▸ **Texte fourni**
>>>
Prévention des accidents : le cadenassage, une mesure incontournable

03-09-2024
Dans les milieux de travail, principalement industriels, les sources d’énergie, comme l’énergie électrique, sont responsables de nombreux accidents de travail et mettent donc à risque la santé et la sécurité des travailleur.se.s. Pour prévenir ces situations dangereuses, le cadenassage est la méthode priorisée par la CNESST.
Rédigé par :
Eric Binette, Pratiques RH
Ouvrier vérifiant le cadenassage des machines

À l’aide d’une boîte à cadenas et d’une clé, le cadenassage permet de prévenir l’activation accidentelle de la machinerie en réduisant, notamment, la possibilité de décharges électriques et des mouvements de pièces.

Afin de bien comprendre la relation des travailleur.se.s et des machines, la Commission des normes, de l’équité, de la santé et de la sécurité du travail (CNESST) a mis en ligne un Guide sur la prévention des risques mécaniques ainsi qu’un Guide du processus de l'appréciation du risque.

Qu’est-ce que le cadenassage ?

Le cadenassage, selon la CNESST, est une méthode qui vise à contrôler les énergies.

Elle est la technique priorisée dans les milieux de travail en vue d’assurer un degré de sécurité convenable avant que les employé.e.s utilisent la machinerie ou toute installation provenant d’énergie, comme l’énergie électrique, gravitationnelle, pneumatique, thermique, hydraulique et mécanique.

Plus précisément, le cadenassage comprend l’installation d’un cadenas à clé unique, c’est-à-dire qu’une seule clé peut débarrer le cadenas. Ce dernier est normalement installé sur un dispositif d’isolement d’une source d’énergie, comme une valve ou un interrupteur.

La méthode de contrôle des énergies, quant à elle, vise « à maintenir une machine hors d’état de fonctionner, tels sa remise en marche, la fermeture d’un circuit électrique, l’ouverture d’une vanne, la libération de l’énergie emmagasinée ou le mouvement d’une pièce par gravité, de façon à ce que cet état ne puisse être modifié sans l’action volontaire de toutes les personnes ayant accès à la zone dangereuse. », selon Légis Québec, Règlement sur la santé et la sécurité du travail, article 195, 2023.

Première étape : identifier et analyser les risques

En premier lieu, les employeurs doivent identifier les risques au sein de leurs installations.  

Six risques sont présents dans les milieux de travail industriels :

  1. Chimiques
  2. Biologiques
  3. Physiques
  4. Ergonomiques
  5. Psychosociaux
  6. Liés à la sécurité

Compte tenu de l’importance de ces risques, il est primordial de les identifier.
<<<
▸ **Données fournies**
>>>
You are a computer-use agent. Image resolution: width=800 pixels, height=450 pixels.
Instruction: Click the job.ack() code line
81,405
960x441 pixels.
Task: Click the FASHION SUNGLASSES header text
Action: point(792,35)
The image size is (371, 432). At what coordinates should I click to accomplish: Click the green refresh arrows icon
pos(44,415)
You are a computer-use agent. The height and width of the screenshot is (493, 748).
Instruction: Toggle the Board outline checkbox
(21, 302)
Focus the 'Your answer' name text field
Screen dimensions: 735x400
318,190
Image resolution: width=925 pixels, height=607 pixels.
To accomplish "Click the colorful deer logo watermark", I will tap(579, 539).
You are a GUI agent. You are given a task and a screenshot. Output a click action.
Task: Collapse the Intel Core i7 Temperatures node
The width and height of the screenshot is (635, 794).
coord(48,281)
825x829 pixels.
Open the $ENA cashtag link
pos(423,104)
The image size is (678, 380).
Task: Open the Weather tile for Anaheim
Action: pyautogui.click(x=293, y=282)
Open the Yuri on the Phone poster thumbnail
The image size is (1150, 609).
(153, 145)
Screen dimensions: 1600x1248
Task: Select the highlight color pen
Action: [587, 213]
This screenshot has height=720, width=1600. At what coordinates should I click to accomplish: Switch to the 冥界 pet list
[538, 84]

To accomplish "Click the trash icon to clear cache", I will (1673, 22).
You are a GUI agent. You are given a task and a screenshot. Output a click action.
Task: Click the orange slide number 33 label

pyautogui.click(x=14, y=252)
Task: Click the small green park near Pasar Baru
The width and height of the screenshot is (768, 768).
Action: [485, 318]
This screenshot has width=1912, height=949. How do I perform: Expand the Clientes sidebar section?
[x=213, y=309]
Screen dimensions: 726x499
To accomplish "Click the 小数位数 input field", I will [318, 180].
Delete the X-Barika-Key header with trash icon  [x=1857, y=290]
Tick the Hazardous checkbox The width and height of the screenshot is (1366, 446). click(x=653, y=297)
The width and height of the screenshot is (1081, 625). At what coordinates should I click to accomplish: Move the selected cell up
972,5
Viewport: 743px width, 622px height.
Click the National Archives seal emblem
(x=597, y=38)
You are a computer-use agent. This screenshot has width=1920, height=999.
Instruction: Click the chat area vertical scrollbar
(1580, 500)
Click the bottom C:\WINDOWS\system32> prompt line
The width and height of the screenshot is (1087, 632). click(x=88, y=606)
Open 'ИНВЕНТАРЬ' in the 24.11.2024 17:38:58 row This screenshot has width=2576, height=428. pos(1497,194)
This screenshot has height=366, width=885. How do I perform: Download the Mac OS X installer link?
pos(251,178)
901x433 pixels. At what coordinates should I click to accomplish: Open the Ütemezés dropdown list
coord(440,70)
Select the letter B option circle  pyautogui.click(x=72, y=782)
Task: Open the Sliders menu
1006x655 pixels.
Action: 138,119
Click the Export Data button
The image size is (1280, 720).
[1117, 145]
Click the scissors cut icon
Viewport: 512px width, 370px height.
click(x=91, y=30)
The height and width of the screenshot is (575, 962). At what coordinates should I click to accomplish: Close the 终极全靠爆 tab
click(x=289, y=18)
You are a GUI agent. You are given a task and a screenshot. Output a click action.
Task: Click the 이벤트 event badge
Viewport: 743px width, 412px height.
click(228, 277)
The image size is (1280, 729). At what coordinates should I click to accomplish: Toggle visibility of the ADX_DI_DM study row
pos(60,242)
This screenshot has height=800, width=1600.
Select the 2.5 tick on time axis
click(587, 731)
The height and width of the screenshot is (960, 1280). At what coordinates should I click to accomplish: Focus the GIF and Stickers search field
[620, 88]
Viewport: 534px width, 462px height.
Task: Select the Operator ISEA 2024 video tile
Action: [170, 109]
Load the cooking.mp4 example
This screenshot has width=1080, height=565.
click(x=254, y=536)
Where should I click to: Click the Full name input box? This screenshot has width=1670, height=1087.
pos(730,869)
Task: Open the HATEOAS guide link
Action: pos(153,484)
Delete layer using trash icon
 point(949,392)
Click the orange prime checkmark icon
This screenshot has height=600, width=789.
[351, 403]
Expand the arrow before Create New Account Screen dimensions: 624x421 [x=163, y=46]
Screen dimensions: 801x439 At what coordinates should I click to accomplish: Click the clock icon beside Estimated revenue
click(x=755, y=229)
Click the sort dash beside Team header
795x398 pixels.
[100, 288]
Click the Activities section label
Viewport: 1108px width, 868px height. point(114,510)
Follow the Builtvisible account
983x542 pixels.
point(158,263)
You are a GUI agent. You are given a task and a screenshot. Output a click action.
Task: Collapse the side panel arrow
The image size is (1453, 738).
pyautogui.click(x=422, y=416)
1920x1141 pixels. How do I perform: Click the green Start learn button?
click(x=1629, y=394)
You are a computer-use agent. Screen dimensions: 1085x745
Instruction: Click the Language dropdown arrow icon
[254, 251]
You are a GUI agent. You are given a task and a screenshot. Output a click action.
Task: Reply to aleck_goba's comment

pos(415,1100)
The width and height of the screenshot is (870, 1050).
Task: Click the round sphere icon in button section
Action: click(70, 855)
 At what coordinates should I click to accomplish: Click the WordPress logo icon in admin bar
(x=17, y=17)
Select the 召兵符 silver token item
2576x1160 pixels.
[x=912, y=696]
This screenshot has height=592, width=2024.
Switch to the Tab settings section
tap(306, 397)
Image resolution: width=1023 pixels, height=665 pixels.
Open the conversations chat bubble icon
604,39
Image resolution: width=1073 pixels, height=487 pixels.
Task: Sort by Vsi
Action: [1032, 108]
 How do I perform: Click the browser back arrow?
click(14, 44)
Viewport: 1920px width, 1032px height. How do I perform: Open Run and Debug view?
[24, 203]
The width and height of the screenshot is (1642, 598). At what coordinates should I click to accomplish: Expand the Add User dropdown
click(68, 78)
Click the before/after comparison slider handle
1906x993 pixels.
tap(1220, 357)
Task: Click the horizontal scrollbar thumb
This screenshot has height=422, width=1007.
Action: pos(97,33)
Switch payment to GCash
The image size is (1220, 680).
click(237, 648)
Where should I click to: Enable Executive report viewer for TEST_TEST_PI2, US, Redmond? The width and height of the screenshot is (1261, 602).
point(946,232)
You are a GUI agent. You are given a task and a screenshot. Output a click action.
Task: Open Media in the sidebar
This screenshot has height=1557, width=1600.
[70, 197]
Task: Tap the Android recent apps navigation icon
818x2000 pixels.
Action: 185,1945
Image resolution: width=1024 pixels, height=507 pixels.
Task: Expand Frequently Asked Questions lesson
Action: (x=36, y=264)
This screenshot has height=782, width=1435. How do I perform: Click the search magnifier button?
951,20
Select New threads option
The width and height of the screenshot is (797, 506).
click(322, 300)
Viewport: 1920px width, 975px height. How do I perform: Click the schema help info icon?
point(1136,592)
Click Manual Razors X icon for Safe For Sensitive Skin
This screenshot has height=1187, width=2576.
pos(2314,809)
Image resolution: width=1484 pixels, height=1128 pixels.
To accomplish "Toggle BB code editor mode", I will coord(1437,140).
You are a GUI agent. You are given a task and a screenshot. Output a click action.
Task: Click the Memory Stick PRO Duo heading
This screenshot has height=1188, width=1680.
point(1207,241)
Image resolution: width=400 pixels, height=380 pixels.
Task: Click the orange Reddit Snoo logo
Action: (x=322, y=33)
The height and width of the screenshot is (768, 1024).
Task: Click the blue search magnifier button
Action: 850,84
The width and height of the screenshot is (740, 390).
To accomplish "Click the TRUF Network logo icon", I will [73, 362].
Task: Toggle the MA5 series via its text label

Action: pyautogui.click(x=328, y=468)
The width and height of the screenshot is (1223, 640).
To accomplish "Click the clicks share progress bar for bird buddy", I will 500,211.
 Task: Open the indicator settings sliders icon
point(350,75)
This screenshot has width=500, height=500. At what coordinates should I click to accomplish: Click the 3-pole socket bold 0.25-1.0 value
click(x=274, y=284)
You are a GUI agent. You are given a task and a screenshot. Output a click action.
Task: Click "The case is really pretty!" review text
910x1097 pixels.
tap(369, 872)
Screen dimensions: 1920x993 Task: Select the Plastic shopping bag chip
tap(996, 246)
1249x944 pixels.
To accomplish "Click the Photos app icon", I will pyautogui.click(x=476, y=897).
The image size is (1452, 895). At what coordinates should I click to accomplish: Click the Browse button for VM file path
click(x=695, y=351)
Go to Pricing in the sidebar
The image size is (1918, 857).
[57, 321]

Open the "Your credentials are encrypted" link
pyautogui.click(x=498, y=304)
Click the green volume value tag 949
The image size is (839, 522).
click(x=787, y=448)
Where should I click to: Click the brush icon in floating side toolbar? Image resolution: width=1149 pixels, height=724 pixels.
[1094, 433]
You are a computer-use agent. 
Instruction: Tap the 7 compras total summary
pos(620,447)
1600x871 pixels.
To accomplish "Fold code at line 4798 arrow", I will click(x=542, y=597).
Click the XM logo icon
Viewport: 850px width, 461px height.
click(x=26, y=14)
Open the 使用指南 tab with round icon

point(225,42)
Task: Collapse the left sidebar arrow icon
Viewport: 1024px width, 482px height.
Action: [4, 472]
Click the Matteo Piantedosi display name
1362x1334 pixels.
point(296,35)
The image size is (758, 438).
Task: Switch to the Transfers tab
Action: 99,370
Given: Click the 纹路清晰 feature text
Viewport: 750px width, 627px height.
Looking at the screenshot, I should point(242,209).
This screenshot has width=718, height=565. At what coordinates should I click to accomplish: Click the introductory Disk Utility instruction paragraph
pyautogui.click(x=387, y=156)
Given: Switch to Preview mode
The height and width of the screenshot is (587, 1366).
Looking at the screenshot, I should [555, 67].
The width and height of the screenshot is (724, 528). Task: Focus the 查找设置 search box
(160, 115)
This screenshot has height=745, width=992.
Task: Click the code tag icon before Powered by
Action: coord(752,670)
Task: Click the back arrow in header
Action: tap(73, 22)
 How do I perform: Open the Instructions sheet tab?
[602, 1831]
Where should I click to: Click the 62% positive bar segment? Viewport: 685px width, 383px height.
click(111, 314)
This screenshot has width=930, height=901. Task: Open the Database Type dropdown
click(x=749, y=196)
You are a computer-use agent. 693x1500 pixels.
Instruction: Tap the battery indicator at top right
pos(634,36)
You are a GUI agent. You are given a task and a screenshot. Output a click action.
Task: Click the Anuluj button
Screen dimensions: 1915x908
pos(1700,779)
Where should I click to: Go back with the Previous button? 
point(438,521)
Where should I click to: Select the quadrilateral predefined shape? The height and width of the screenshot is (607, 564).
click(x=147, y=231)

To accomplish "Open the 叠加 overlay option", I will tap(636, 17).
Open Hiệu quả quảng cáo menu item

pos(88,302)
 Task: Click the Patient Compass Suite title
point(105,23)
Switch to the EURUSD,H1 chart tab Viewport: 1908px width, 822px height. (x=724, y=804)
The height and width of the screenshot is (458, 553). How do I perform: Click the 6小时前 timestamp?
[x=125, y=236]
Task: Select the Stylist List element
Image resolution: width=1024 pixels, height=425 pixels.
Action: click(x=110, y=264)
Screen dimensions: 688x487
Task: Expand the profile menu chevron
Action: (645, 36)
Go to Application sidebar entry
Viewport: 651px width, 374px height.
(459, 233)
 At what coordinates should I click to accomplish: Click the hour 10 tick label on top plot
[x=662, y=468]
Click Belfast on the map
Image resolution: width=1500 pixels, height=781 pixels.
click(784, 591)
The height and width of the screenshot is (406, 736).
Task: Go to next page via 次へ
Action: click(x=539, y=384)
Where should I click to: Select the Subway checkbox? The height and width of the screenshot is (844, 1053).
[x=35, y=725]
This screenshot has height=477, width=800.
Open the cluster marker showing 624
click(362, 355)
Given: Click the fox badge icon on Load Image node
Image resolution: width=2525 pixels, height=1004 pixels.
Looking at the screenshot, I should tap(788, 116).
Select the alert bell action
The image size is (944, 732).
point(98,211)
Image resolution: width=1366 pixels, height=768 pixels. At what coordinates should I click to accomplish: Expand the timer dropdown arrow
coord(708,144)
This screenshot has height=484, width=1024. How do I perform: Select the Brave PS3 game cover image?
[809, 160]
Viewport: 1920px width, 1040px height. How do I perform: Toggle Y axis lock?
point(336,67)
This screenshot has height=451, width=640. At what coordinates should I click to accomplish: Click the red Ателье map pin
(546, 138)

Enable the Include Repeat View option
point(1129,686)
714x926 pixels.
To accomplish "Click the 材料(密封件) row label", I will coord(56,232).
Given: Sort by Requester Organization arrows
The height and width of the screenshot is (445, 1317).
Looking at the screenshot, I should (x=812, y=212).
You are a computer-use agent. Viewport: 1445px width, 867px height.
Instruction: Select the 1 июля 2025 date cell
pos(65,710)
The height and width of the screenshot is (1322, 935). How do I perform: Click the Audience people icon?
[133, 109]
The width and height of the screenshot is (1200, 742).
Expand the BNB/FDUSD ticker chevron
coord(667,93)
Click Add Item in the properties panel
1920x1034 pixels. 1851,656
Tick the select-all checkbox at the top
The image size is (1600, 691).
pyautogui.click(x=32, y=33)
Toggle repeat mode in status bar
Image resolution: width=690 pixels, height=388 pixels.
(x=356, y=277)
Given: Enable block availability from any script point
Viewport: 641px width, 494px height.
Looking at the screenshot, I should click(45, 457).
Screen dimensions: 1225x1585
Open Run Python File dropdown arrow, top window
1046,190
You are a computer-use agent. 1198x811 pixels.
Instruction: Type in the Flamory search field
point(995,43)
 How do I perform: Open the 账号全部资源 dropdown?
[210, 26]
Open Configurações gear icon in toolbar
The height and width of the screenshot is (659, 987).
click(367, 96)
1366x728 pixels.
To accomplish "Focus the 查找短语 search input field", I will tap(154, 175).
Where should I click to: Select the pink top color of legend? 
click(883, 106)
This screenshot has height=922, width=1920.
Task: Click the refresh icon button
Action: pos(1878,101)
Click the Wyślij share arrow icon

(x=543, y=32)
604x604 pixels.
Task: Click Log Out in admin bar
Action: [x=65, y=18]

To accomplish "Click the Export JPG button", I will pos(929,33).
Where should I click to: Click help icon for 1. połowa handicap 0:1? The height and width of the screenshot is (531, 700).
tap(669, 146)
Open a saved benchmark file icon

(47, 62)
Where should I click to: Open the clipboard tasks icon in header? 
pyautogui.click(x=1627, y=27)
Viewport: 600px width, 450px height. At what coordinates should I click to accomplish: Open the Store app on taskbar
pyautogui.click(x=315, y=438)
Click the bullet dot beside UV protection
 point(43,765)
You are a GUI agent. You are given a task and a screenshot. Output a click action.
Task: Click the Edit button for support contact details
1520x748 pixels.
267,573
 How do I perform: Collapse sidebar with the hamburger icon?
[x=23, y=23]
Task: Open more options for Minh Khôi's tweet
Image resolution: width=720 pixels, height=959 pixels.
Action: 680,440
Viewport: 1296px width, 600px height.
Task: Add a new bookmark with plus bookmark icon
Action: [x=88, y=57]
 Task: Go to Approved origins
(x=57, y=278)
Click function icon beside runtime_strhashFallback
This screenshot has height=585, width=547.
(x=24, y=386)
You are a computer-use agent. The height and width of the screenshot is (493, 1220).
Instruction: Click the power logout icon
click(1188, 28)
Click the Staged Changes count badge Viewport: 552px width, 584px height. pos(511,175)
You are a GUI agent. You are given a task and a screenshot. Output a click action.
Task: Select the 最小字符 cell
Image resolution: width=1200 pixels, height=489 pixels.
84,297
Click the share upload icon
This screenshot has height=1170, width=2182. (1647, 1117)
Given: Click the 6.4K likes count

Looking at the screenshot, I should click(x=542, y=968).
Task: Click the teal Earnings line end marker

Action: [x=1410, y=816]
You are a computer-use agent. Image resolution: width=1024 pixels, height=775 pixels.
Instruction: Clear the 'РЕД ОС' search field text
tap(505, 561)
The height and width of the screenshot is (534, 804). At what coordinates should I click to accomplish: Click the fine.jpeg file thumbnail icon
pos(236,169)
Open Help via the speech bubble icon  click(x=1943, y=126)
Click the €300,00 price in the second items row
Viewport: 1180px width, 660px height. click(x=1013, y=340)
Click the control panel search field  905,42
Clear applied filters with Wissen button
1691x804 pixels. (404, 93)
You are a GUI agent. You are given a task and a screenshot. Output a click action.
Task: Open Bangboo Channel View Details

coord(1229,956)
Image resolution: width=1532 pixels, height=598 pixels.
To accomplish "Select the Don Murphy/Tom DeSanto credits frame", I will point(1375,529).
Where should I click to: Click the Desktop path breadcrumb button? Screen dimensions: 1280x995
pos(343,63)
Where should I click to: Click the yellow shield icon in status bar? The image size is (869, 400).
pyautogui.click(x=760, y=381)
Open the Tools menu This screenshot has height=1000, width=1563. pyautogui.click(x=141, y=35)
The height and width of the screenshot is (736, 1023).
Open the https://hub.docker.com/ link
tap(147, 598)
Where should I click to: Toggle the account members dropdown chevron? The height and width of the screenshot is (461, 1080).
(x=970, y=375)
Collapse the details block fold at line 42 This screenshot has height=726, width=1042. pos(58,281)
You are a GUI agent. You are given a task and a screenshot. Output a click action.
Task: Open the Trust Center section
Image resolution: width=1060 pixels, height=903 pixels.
<<<
▸ **Consigne de l'exercice**
Recopiez sans rien changer le passage du texte sur le cadenassage qui commence par « Elle est la » et se poursuit jusqu'à « ou un interrupteur. ».

▸ **Solution du problème**
Elle est la technique priorisée dans les milieux de travail en vue d’assurer un degré de sécurité convenable avant que les employé.e.s utilisent la machinerie ou toute installation provenant d’énergie, comme l’énergie électrique, gravitationnelle, pneumatique, thermique, hydraulique et mécanique.

Plus précisément, le cadenassage comprend l’installation d’un cadenas à clé unique, c’est-à-dire qu’une seule clé peut débarrer le cadenas. Ce dernier est normalement installé sur un dispositif d’isolement d’une source d’énergie, comme une valve ou un interrupteur.